I had registered for this said event and simply had to pass it up to tend to other business, though the topic is right up my alley.

Once it was over, I heard from a valued and reliable colleague that the talk had focused on areas of the market and population, yet not women. Apparently one slide of dozens addressed women as beer buyers and consumers. Excuse me, what??!!

What issues are you looking at?

What issues are you looking at? Are they right in front of you or elsewhere?

Instead the focus was on the Hispanic market. Yes, it’s growing globally. Yes, it’s an excellent population to work with and for. AND it’s still misses the point if the beer industry wants to really capture new, long-term, loyal market share that covers all ethnicities and facets of humanity: females.

After I shook my head in shock, and got my bearings again, I realized this: The Professional Beer Industry Community for the most part still has no foggy clue about who’s buying the beer in America. Scan data is a partial picture and dangerously lacking in deep lasting understanding of the female beer buyer.

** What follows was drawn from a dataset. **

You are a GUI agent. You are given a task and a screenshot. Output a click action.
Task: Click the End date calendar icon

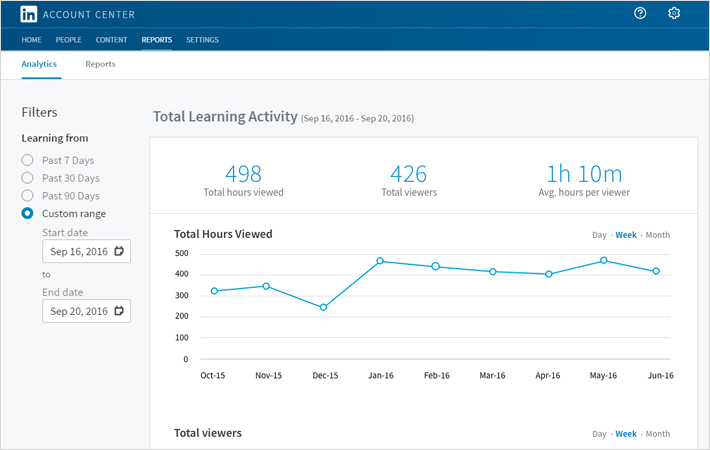click(119, 311)
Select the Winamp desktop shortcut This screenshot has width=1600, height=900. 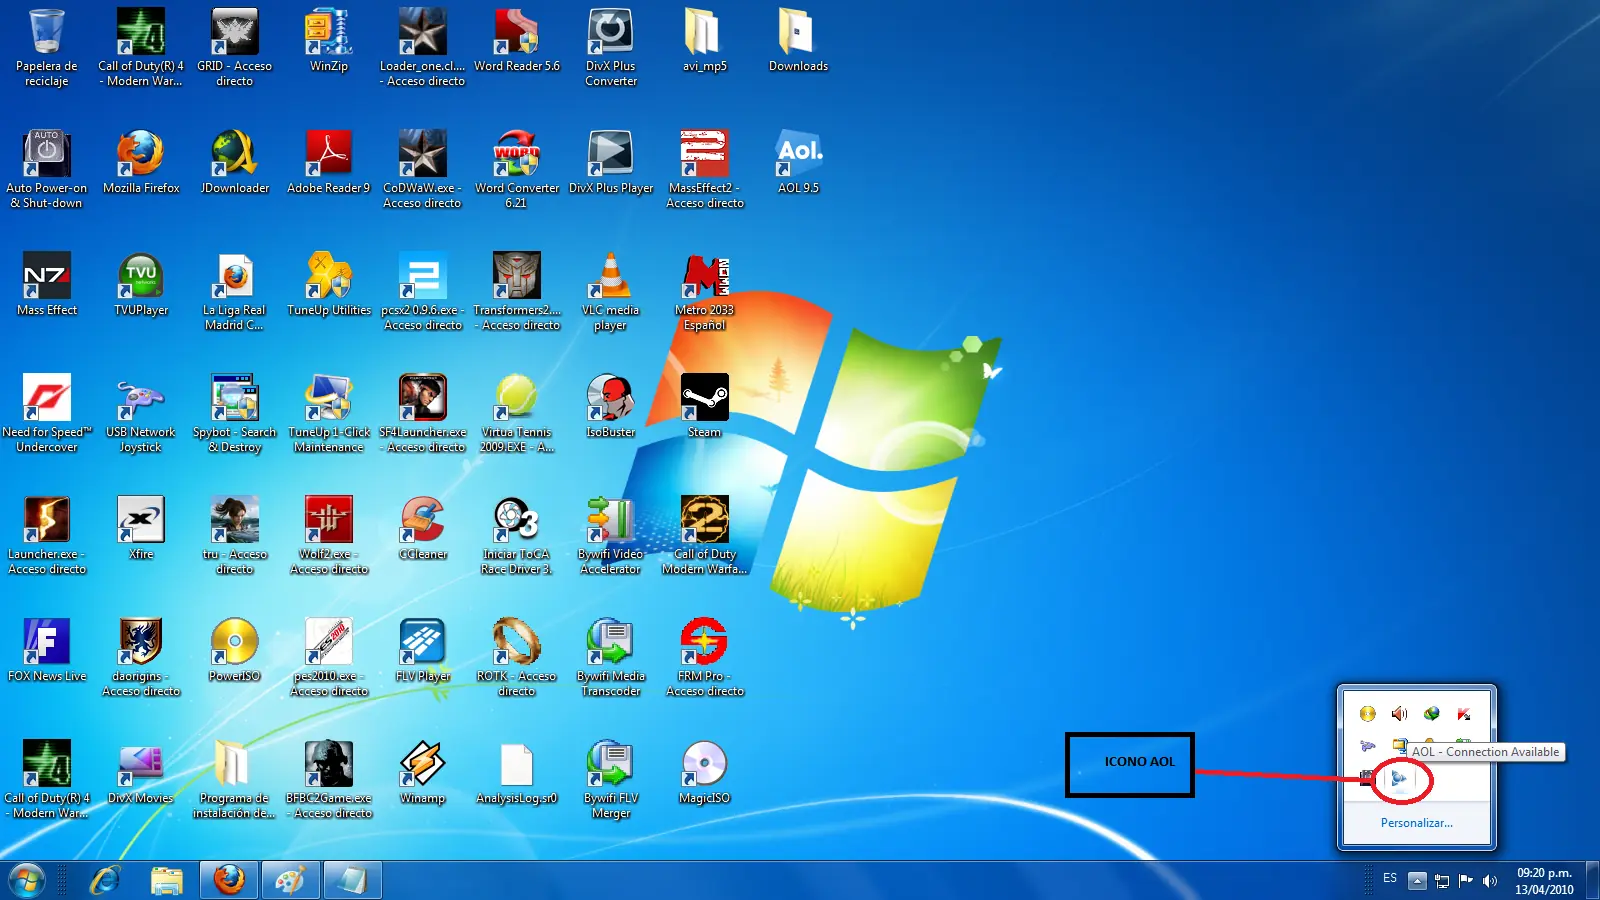click(x=422, y=765)
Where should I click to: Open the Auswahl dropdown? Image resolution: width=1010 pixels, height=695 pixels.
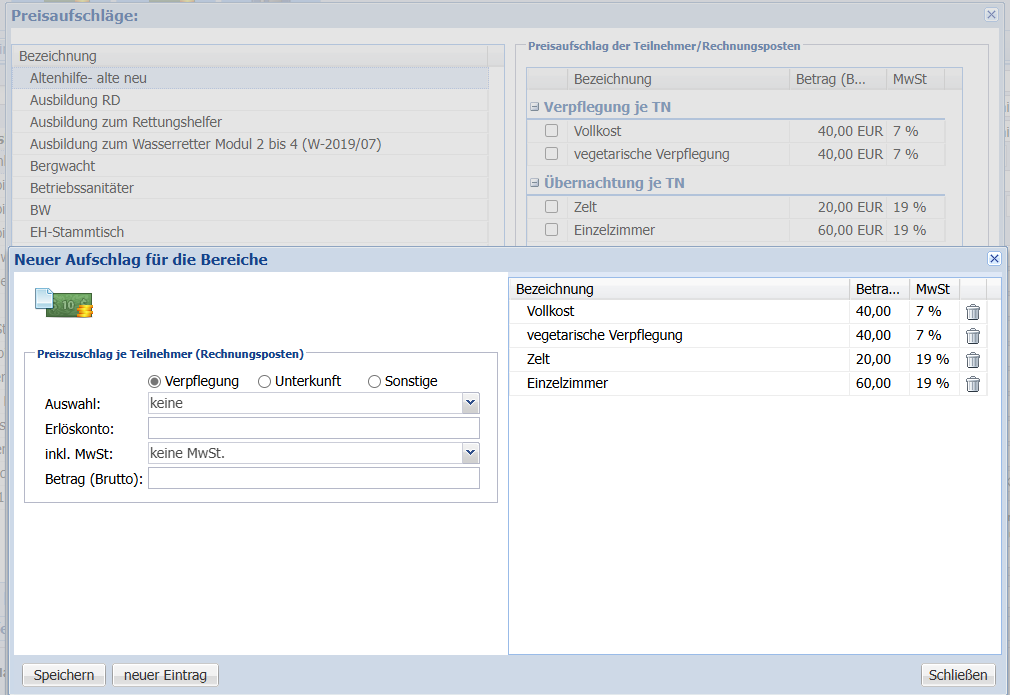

I’d ask the people in business in the beer arena: What issues are you looking at? What do you want to accomplish, what are your goals, who is your target market and why, what are you doing to bring in outside expertise you’ll never have to build and support your brand?

Time and time again all someone has to do is to surf a bit on the web to find consistent and reliable data to support the fact that women are the primary buyers of all goods and services. Read here, here and here for a sampling.

So when you’re looking at business development – from beer to cotton swabs to cars to tools – take note. You’ll be successful when you carefully examine the female shopper and buyer.

Beer people beware: you’ll stagnate and deflate unless you make some drastic changes in patterns, habits, acceptabilities and practices towards and involving women.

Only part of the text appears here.